Unravelling the mechanism of tyrosinase inhibition by arylpiperidine and arylpiperazine derivatives: A computational approach

Abstract

Melanogenesis produces human melanin, which protects against UV radiation but can lead to skin issues and severe cancers if not appropriately regulated. The enzyme tyrosinase (TYR) plays a crucial role in melanin production, so inhibiting it is an essential target for controlling melanin levels. This study applied classical and quantum computational methods to examine how TYR interacts with inhibitors based on arylpiperidine and arylpiperazine. Using classical molecular dynamics (MD) simulations and the Linear Interaction Energy (LIE) method, we identified a strong correlation (r² = 0.963) between computational and experimental binding free energies, underscoring the accuracy of these approaches.

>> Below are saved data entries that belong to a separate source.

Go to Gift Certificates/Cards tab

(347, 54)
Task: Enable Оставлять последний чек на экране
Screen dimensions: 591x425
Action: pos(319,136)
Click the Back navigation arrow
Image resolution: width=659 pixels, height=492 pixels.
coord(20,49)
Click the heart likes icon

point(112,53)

Additionally, residual decomposition analysis revealed the critical role of electrostatic interactions with Cu²⁺ ions at the active site, along with van der Waals interactions involving key residues, including Phe197, Pro201, Val218, Asn205, and Arg209, which are pivotal for inhibitor effectiveness. These findings are further supported by Free Energy Perturbation (FEP) calculations, which demonstrate excellent agreement with experimental data (r² = 0.843), providing robust validation of the computational models. Additionally, quantum mechanical (QM) calculations using the DFT (wB97XD/6-311++G(d,p)) method uncovered electronic factors that influence inhibitor binding. Analyzing the frontier molecular orbitals (FMOs) and QM descriptors for L04, L08 and L19 inhibitors provided insights into TYR binding by arylpiperidine and arylpiperazine-based compounds. This thorough computational analysis improves our understanding of TYR inhibition and helps guide the development of treatments for conditions related to melanogenesis.